Labor conflicts in the state threatened to boil over into all-out war. In July 1934, the entire city of San Francisco shut down following a longshoremen’s strike that claimed the lives of two men. More than 100,000 union workers walked off their jobs in protest, and the California National Guard was called in to keep order. For days, soldiers in tanks and trucks with mounted machine guns patrolled the streets, giving the eery feeling of a city under siege.

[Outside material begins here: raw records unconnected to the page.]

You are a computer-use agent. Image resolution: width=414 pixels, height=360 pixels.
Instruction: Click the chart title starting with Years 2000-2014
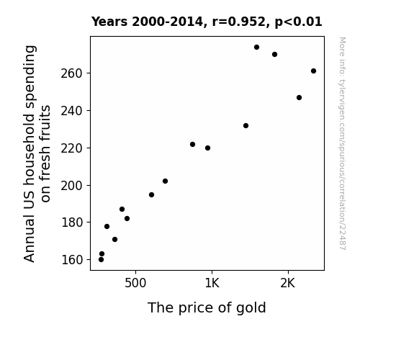coord(207,22)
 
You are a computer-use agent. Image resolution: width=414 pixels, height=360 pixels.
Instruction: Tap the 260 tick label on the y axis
coord(72,73)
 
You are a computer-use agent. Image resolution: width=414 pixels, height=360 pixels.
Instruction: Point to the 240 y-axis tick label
coord(72,111)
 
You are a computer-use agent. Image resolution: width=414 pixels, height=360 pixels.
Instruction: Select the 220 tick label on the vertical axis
coord(72,148)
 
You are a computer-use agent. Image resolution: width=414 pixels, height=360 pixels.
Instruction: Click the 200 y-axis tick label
coord(72,186)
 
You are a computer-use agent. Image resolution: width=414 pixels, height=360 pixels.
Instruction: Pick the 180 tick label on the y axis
coord(72,222)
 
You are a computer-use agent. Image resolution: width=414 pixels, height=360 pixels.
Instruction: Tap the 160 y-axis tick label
coord(72,260)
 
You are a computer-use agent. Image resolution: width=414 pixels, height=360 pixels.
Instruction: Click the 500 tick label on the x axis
coord(135,284)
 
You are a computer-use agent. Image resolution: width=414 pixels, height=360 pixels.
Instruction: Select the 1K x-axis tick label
coord(212,284)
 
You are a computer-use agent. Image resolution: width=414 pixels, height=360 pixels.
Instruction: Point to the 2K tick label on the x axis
coord(287,284)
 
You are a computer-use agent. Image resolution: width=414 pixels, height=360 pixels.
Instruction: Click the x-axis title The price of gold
coord(207,308)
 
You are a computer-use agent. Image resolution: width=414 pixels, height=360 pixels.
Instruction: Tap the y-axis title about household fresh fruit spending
coord(37,153)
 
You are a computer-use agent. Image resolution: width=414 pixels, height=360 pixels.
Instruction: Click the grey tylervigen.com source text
coord(342,143)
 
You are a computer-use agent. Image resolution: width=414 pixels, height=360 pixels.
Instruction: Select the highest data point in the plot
coord(256,48)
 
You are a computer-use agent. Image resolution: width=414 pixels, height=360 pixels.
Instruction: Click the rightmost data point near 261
coord(313,71)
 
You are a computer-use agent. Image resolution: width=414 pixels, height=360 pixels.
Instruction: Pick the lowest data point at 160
coord(101,260)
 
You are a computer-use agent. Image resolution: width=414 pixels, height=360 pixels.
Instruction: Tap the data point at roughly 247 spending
coord(299,98)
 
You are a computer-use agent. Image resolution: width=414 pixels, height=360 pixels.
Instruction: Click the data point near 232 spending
coord(246,126)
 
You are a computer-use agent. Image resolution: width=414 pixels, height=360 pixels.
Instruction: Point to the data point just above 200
coord(166,181)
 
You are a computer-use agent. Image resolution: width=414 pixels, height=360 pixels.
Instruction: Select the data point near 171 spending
coord(115,240)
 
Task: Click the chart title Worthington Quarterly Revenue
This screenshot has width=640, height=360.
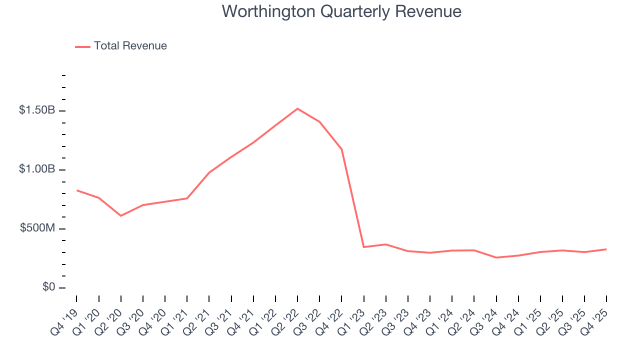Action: (x=342, y=12)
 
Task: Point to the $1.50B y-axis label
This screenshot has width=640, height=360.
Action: (x=37, y=110)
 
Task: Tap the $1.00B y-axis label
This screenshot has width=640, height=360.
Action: (x=37, y=169)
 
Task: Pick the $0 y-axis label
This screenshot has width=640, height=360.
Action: (x=49, y=287)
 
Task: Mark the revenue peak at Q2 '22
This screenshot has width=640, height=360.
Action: (x=298, y=108)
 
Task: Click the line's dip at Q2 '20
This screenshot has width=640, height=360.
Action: (x=121, y=216)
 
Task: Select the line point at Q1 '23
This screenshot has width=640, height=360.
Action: (x=364, y=247)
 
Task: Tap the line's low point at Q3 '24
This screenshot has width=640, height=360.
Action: (x=496, y=258)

The man responsible for deploying the National Guard was Frank Merriam, who put the blame for unrest “squarely on the shoulders of Communist agitators,” as the L.A. Times reported. “It is not a bugaboo held up to frighten women and children,” he told a Kiwanis convention in Coronado, California on October 20, 1934. “Communists have attempted to destroy food supplies to whole cities, and have worked their way into schools and colleges.” Of the longshoremen’s strike, Merriam said, “I’m not sorry it happened. It gave us practical demonstration of what the Communists would do if they ever ascended to power.”
Sinclair empathized with the frustrations of California’s workers. He himself had been arrested while protesting at a dockworkers’ strike in San Pedro in May 1923. His conscience would not allow him to be silent when, in January 1934, an ACLU lawyer representing lettuce pickers in the Imperial Valley was kidnapped and beaten by members of the local American Legion. The incident prompted Sinclair and other ACLU representatives to send a personal telegram to President Franklin D. Roosevelt. “Outbreak of armed violence and uncontrolled mob action,” the telegram warned. “State of terror exists.”
If “class warfare” had erupted in the state, on the political scene, another war—one of words and propaganda—was gearing up. Sinclair’s prediction about vested privilege was about to come true, as a massive anti-Sinclair media campaign funded by California’s wealthiest businessmen gained momentum.